* _Selected excerpt_:

▬▬▬

Marko Kutlić (born 18 May 1995) is a Croatian singer.

Music career

1995–2013: Early life
Marko Kutlić was born on 18 May 1995 in Slavonski Brod, Croatia. Kutlić moved with his family to Zagreb when he was 6 years old, where he started singing in church choirs. Later, he started uploading covers of popular song on his YouTube channel. His first recorded song was a cover of "Tears Don't Fall" by the British band Bullet for My Valentine. Kutlić recorded several more covers, of which the most popular was the rendition of Adele's "Someone like You".

2014–2017: Pravila igre
In 2014 the band Pravila igre was formed with Kutlić as the lead vocalist. In early 2015 the band released its debut single "Nebo na mojoj strani" which later topped the HR Top 40 chart in Croatia. The band's debut album Nebo na mojoj strani was released on 22 March 2017 through Croatia Records. Shortly after the album's release, Kutlić left the bend due to disagreements with the other members.

▬▬▬

* _Material provided_:

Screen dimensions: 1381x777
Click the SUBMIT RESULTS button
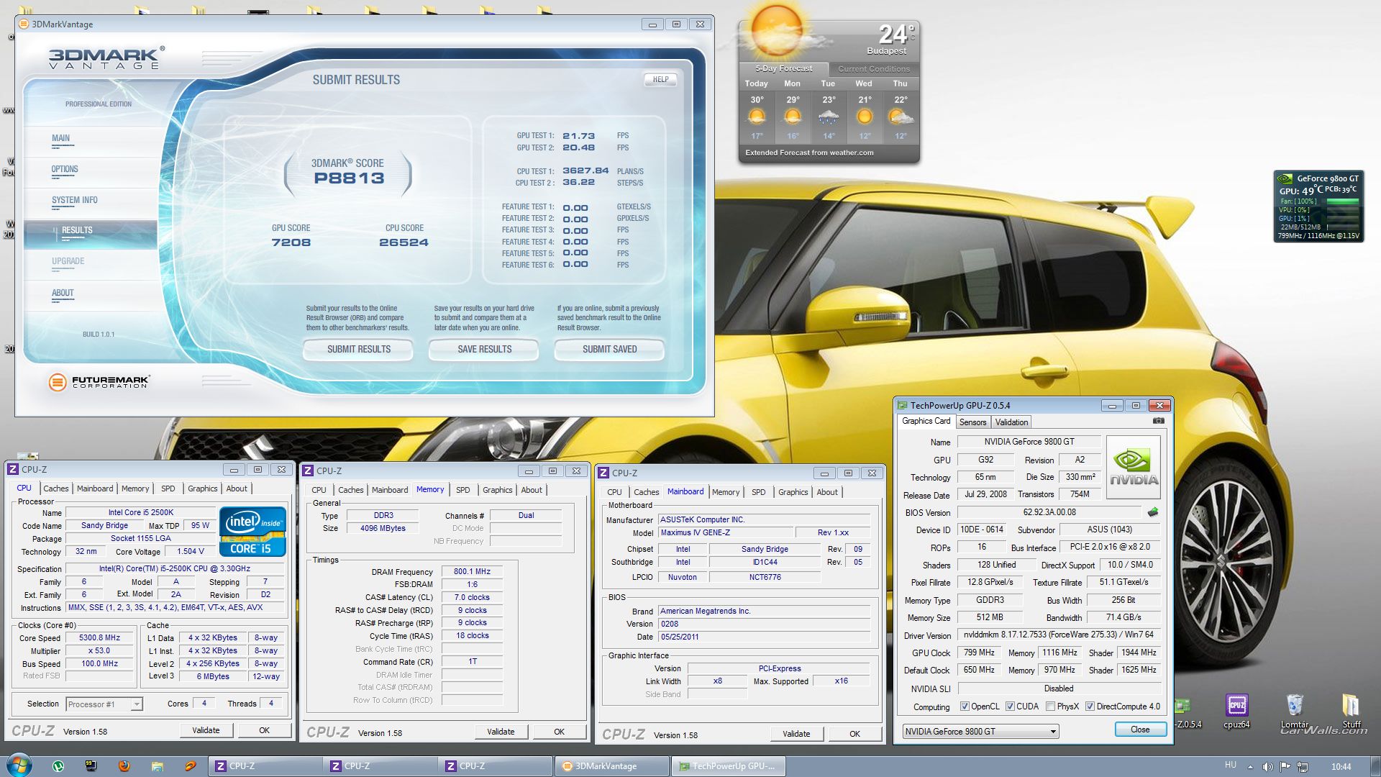[358, 350]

▬▬▬

* _Written tasks_:
**A)** Decide whether each statement agrees with the text on Marko Kutlić: (i) Kutlić was born in Zagreb; (ii) his first recorded song was a cover of a Bullet for My Valentine song; (iii) the debut album of Pravila igre came out through Croatia Records. For each, answer yes or no and quote the deciding words of the text.
**B)** According to the text on Marko Kutlić, how old was he when his family moved to Zagreb?
**C)** Please extend the text on Marko Kutlić, picking up after its last sentence.
The listing has nothing to do with the text on Marko Kutlić.

* _Expected outputs_:
**A)**
(i) No: "Marko Kutlić was born on 18 May 1995 in Slavonski Brod, Croatia."
(ii) Yes: "His first recorded song was a cover of "Tears Don't Fall" by the British band Bullet for My Valentine."
(iii) Yes: "The band's debut album Nebo na mojoj strani was released on 22 March 2017 through Croatia Records."

**B)** He was 6 years old.

**C)**
2018–present: Solo career
After parting ways with Pravila igre in 2017 Kutlić pursued a solo career. He released his first single as a lead artist "Srce se spasilo" in the second half of 2017. The song was written by Aleksandar Čubrilo, Marko Vojvodić and Igor Ivanović. On 22 November 2019 Kutlić released his debut studio album U kapi tvoje ljubavi. The album debuted and peaked at number 7 on the Croatian Albums Chart. On the 67th edition of the Zagreb Festival, Kutlić performed his song "Samo nek' ona sretna je", at the end of the competition he was announced as the winner. Later the song became his first solo number one single in Croatia.

Personal life
Kutlić is in a relationship with Croatian singer Antonela Đinđić.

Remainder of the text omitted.